There are four named subpatterns, so the table has four entries, and each entry in the table is eight bytes long. The table is as follows, with non-printing bytes shows in hexadecimal, and undefined bytes shown as ??:

00 01 d a t e 00 ?? 00 05 d a y 00 ?? ?? 00 04 m o n t h 00 00 02 y e a r 00 ??

When writing code to extract data from named subpatterns using the name-to-number map, remember that the length of the entries is likely to be different for each compiled pattern.

PCRE_INFO_OKPARTIAL

Return 1 if the pattern can be used for partial matching with pcre_exec(), otherwise 0. The fourth argument should point to an int variable. From release 8.00, this always returns 1, because the restrictions that previously applied to partial matching have been lifted. The pcrepartial documentation gives details of partial matching.

PCRE_INFO_OPTIONS

Return a copy of the options with which the pattern was compiled. The fourth argument should point to an unsigned long int variable. These option bits are those specified in the call to pcre_compile(), modified by any top-level option settings at the start of the pattern itself. In other words, they are the options that will be in force when matching starts. For example, if the pattern /(?im)abc(?-i)d/ is compiled with the PCRE_EXTENDED option, the result is PCRE_CASELESS, PCRE_MULTILINE, and PCRE_EXTENDED.

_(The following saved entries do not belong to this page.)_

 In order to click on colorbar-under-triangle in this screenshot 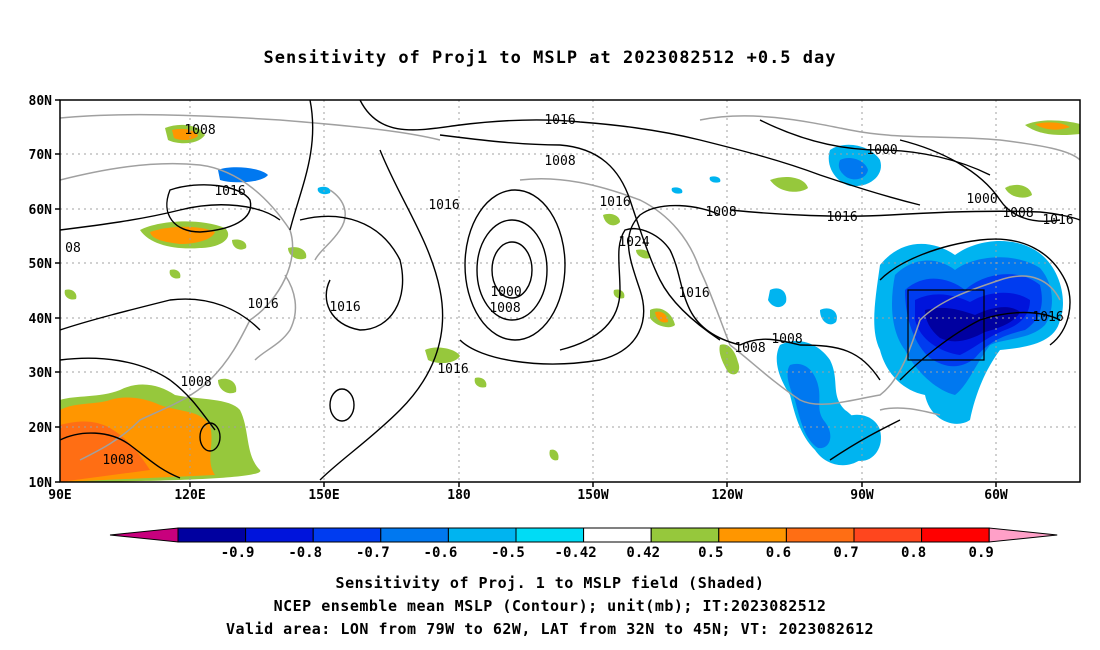, I will do `click(144, 535)`.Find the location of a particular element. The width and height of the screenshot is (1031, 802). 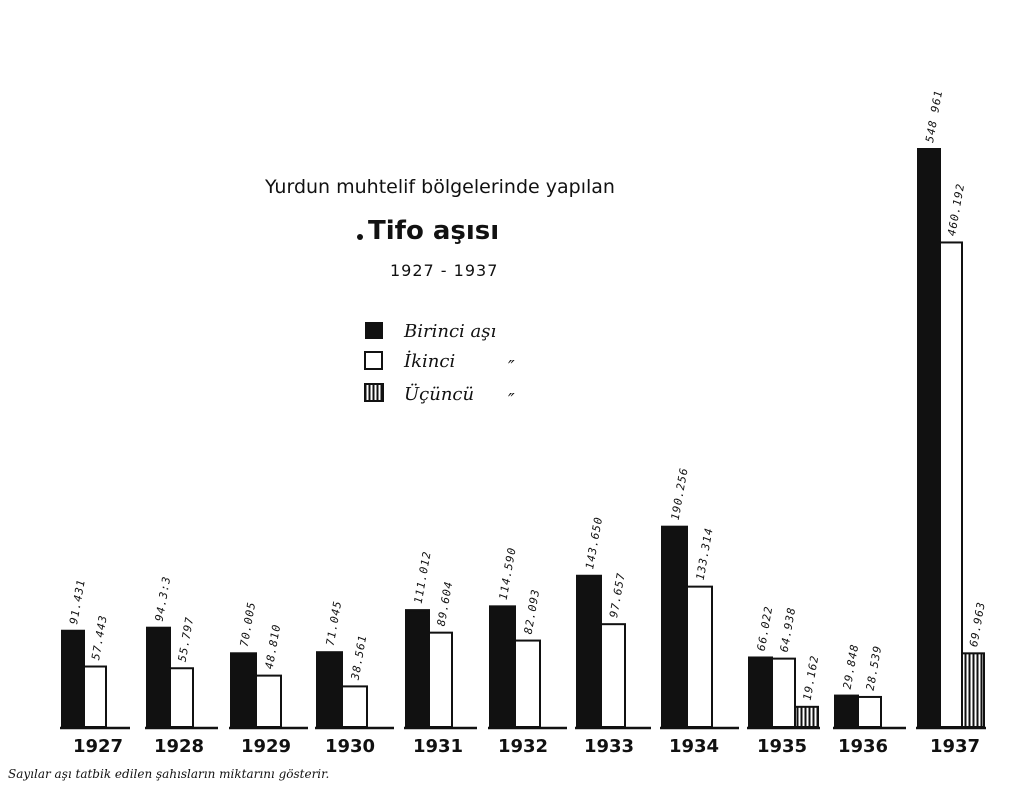

value-label-birinci-1931: 111.012 is located at coordinates (423, 578).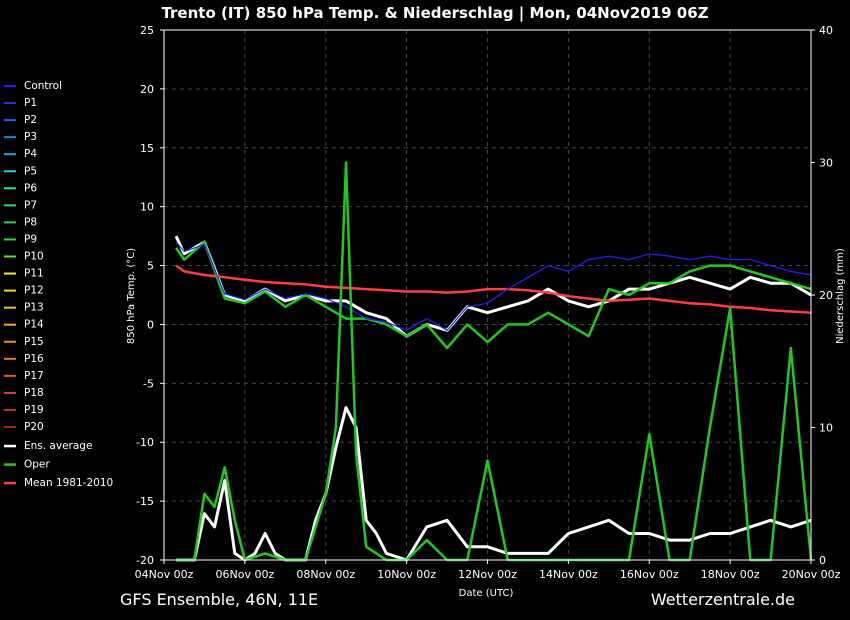 Image resolution: width=850 pixels, height=620 pixels. Describe the element at coordinates (30, 120) in the screenshot. I see `legend-label-2: P2` at that location.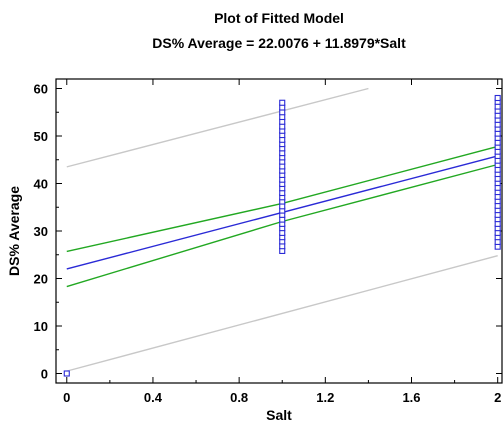 The image size is (504, 427). Describe the element at coordinates (41, 136) in the screenshot. I see `y-tick-label: 50` at that location. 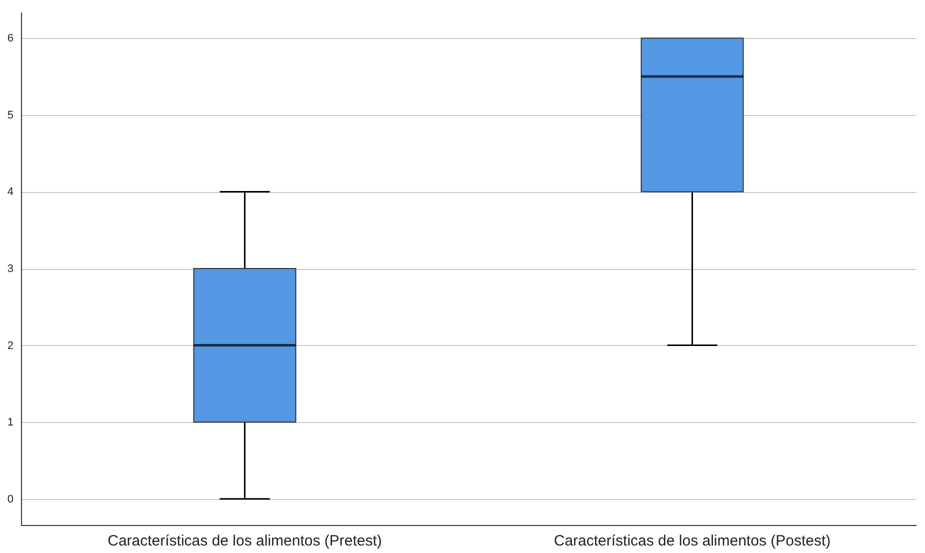 I want to click on y-tick-label: 4, so click(x=10, y=192).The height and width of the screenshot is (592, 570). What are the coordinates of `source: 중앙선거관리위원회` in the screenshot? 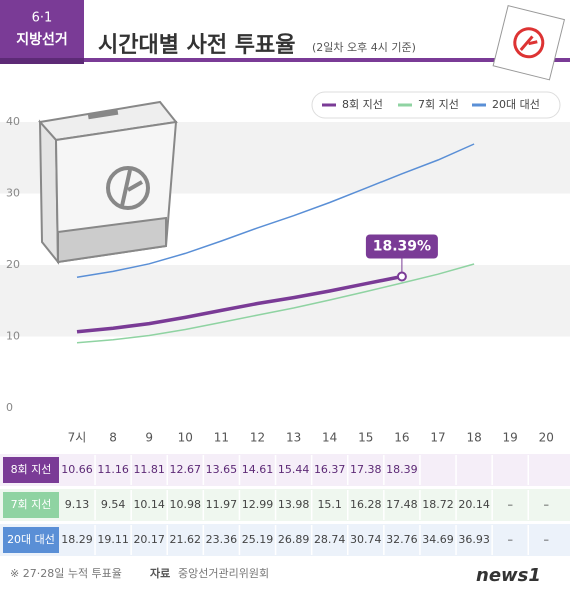 It's located at (224, 574).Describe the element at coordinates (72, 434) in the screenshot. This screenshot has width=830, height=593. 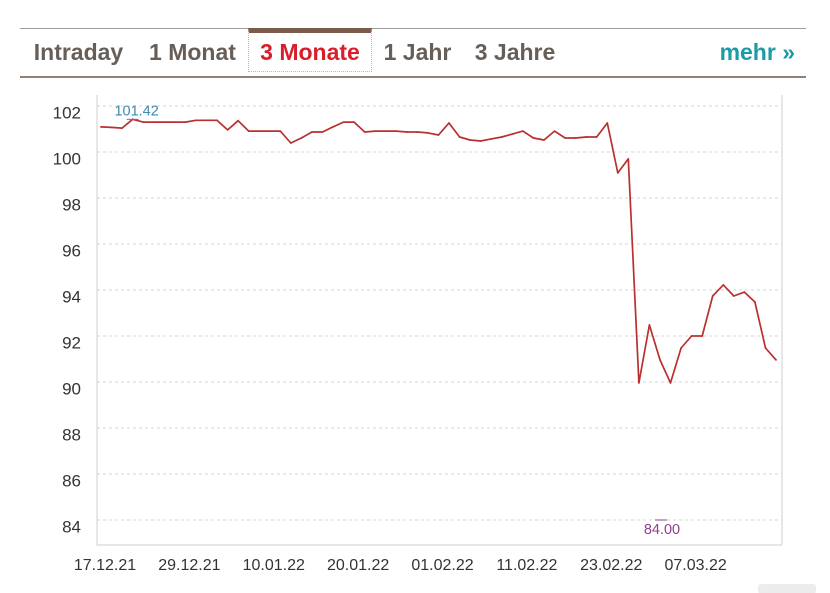
I see `y-tick-label: 88` at that location.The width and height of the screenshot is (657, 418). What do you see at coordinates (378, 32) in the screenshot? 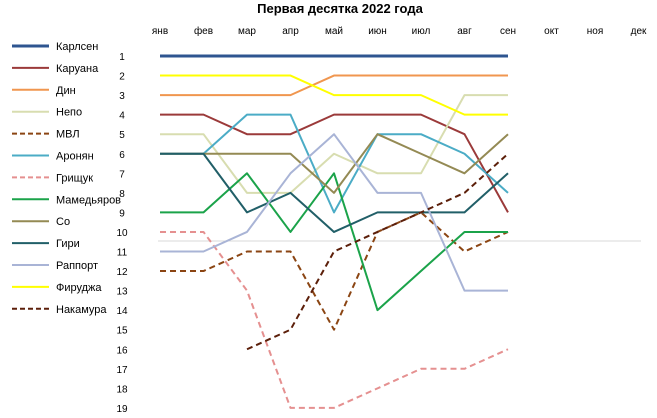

A pattern is automatically anchored by PCRE if all of its top- level alternatives begin with one of the following:

^ unless PCRE_MULTILINE is set \A always \G always .* if PCRE_DOTALL is set and there are no back references to the subpattern in which .* appears

For such patterns, the PCRE_ANCHORED bit is set in the options returned by pcre_fullinfo().

PCRE_INFO_RECURSIONLIMIT

If the pattern set a recursion limit by including an item of the form (*LIMIT_RECURSION=nnnn) at the start, the value is returned. The fourth argument should point to an unsigned 32-bit integer. If no such value has been set, the call to pcre_fullinfo() returns the error PCRE_ERROR_UNSET.

PCRE_INFO_SIZE

Return the size of the compiled pattern in bytes (for all three libraries). The fourth argument should point to a size_t variable. This value does not include the size of the pcre structure that is returned by pcre_compile(). The value that is passed as the argument to pcre_malloc() when pcre_compile() is getting memory in which to place the compiled data is the value returned by this option plus the size of the pcre structure. Studying a compiled pattern, with or without JIT, does not alter the value returned by this option.

PCRE_INFO_STUDYSIZE

Return the size in bytes (for all three libraries) of the data block pointed to by the study_data field in a pcre_extra block. If pcre_extra is NULL, or there is no study data, zero is returned. The fourth argument should point to a size_t variable. The study_data field is set by pcre_study() to record information that will speed up matching (see the section entitled "Studying a pattern" above). The format of the study_data block is private, but its length is made available via this option so that it can be saved and restored (see the pcreprecompile documentation for details).

PCRE_INFO_REQUIREDCHARFLAGS

Returns 1 if there is a rightmost literal data unit that must exist in any matched string, other than at its start. The fourth argument should point to an int variable. If there is no such value, 0 is returned. If returning 1, the character value itself can be retrieved using PCRE_INFO_REQUIREDCHAR.

For anchored patterns, a last literal value is recorded only if it follows something of variable length. For example, for the pattern /^a\d+z\d+/ the returned value 1 (with "z" returned from PCRE_INFO_REQUIREDCHAR), but for /^a\dz\d/ the returned value is 0.

PCRE_INFO_REQUIREDCHAR

Return the value of the rightmost literal data unit that must exist in any matched string, other than at its start, if such a value has been recorded. The fourth argument should point to a uint32_t variable. If there is no such value, 0 is returned.